Few icons have managed to successfully reinvent themselves and maintain relevance with each passing decade (Bob Dylan, Cher, and David Bowie come to mind). The list is quite small, however, Jane Fonda - without doubt - is one of those enigmatic forces. For more than 50 years, she’s remained an iconoclast and style icon. In that time, she has taken on the Hollywood machine, stood up to the federal government, battled an eating disorder that lived with her for nearly thirty years, created a fitness empire, and redefined success after age 45, always with deep passion and a signature furosity. It’s like she’s lived a dozen lives. “I think it’s a hoot that, at my age, people are calling me a fashion icon,” she said to W.
Her style evolution (like her life) is vast. It would take far too long to track it all in depth (however, the podcast You Must Remember This does a phenomenal job if you are interested in Jane's full journey). From her bright eyed days gracing the covers of Vogue, where she made head scarves, gloves, and classic Christian Dior-style dresses effortlessly casual, to her time in Paris with Roger Vadim in shift mini dresses, smoky cat eyes, knee high boots, pageboy caps, blasé sex appeal, to the Barbarella era. This was followed by the Klute/“Hanoi Jane” period in the 1970s with a shag hair cut and turtleneck, where she is remembered (and at times vilified) as a face for the anti-Vietnam war movement and a supporter of the Black Panther Party, and an FBI target. Then there was the workout tape craze, all of the way up to her modern renaissance of today. With each incarnation, influenced by the zeitgeist of the day, Jane has shed the shell of her former self to reveal a reinvigorated, renewed identity.

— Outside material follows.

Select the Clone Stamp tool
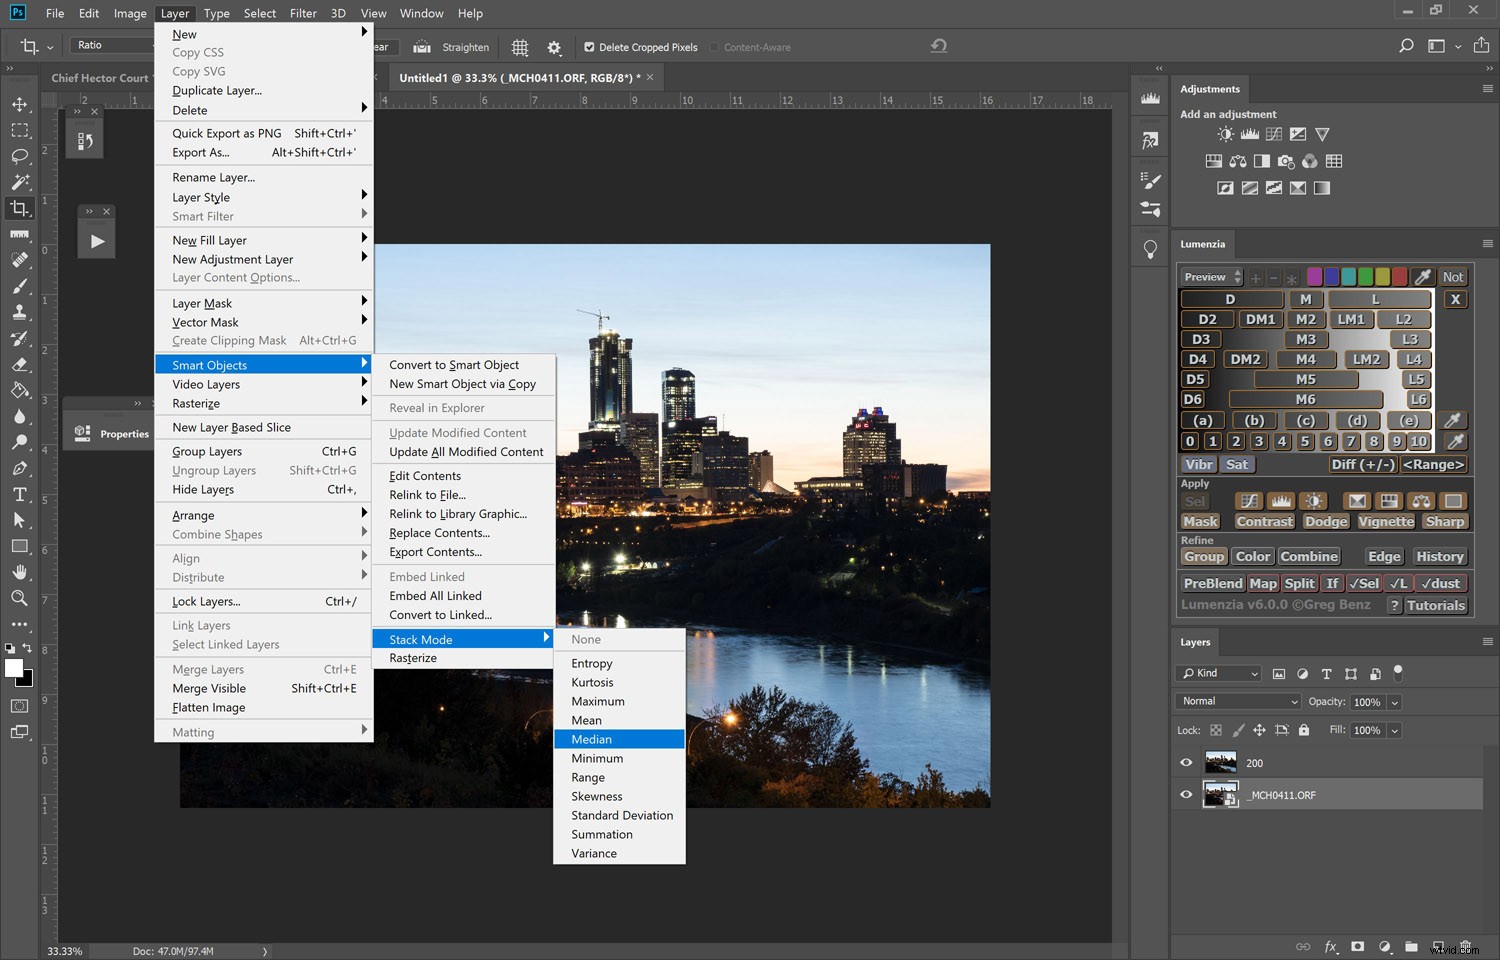This screenshot has width=1500, height=960. coord(20,311)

One of the most notable and iconic era of Jane Fonda’s evolution is arguably her 1980’s reinvention. It's been name-dropped in rap songs, inspired modern athleisure and our fitness obsessions, earned her a small fortune, and even been an influence on fashions produced by the likes of Alessandro Michele’s Gucci; this period in Jane’s life defines how we perceive her today.
For the prior thirty or so years leading up to the 80s, Jane battled with severe bulimia brought on in large part by the body standards of the fashion and film industries, binging and purging, and then practicing ballet for hours each day.

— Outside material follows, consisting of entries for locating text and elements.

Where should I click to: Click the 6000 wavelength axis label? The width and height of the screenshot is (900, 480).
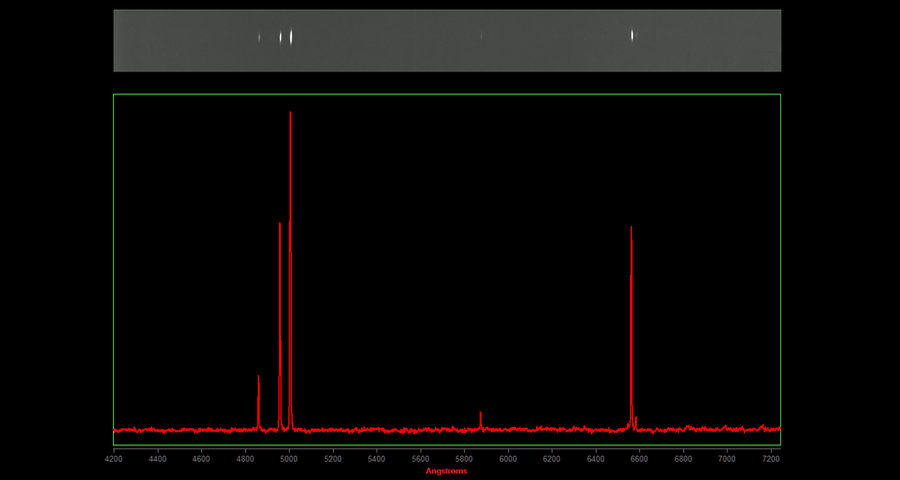pos(508,459)
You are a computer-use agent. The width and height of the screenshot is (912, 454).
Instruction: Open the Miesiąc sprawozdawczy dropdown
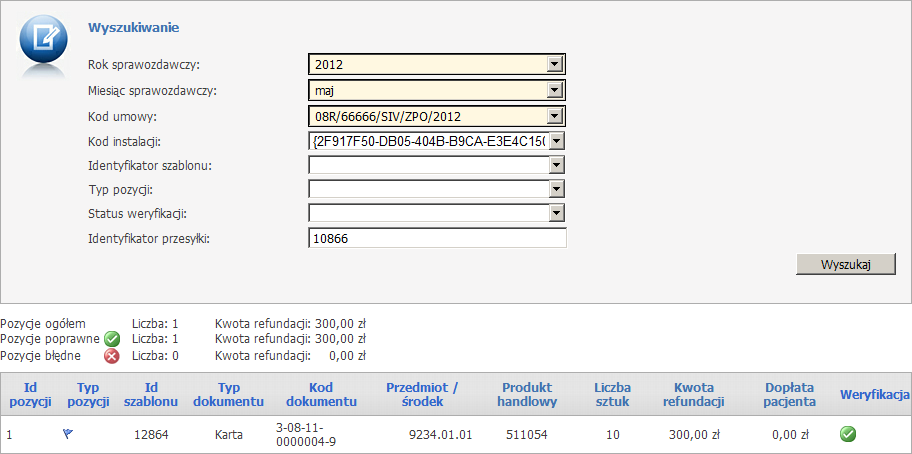pyautogui.click(x=556, y=90)
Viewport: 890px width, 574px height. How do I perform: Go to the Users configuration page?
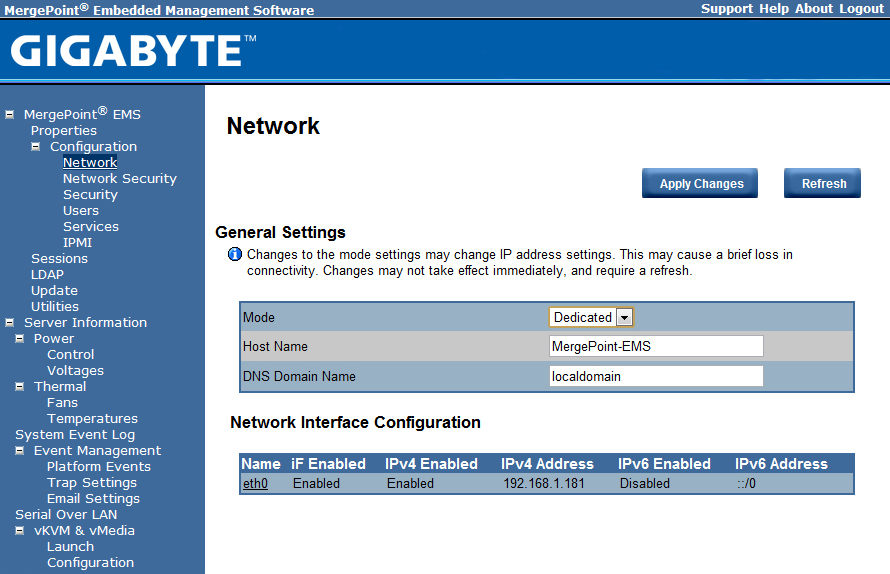coord(80,210)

It was at the start of 1980 when she began her recovery (enter “The Workout.") Inspired by exercise classes recommended to her by her then step-mother, she launched her own studio and began instructing classes. Then in 1982, in a striped orange leotard and leg-warmers, she released Jane Fonda’s Workout tape - selling 17 million copies, becoming the highest selling VHS tape of all time, and inventing an entirely new industry. Some argue that Jane created this brand as a lifestyle guru, distancing herself from her radical past and becoming a capitalist; it was a monumental financial and marketing success, but moreover, “The Workout” gave Jane her strength, courage, confidence, power back. Frequently she quotes Gloria Steinem saying, "empowerment can begin in the muscles."
Another - even greater - contribution to the feminist media canon also came in 1980 - the film 9 to 5. Alongside Lily Tomlin and Dolly Parton, Jane portrays a reserved, quaint corporate secretary in pursuit of exacting revenge on her abusive boss (in pastel hues, pussy bow blouses, and wide framed glasses... @ Alessendro Michele, we see you). It was a feminist statement in the form of a quirky screwball comedy with a kickass anthem of a theme song. Fonda’s wardrobe in the film has gone on to heavily inspire Michele’s Gucci, while her heavy hand in the workshopping, production, and overarching message of the film have gone on to serve as a precursor and gospel to female producers (and is reminiscent of the Time's Up initiative).
Now at 80 years old, the two-time Academy Award winner is producing some of her best work. In films like the upcoming Book Club, and Netflix’s Grace and Frankie where she co-stars again with Lily Tomlin, she’s proving life is bountiful for women of all ages, and that the lives, stories, and complexities of older women are stories worth being told.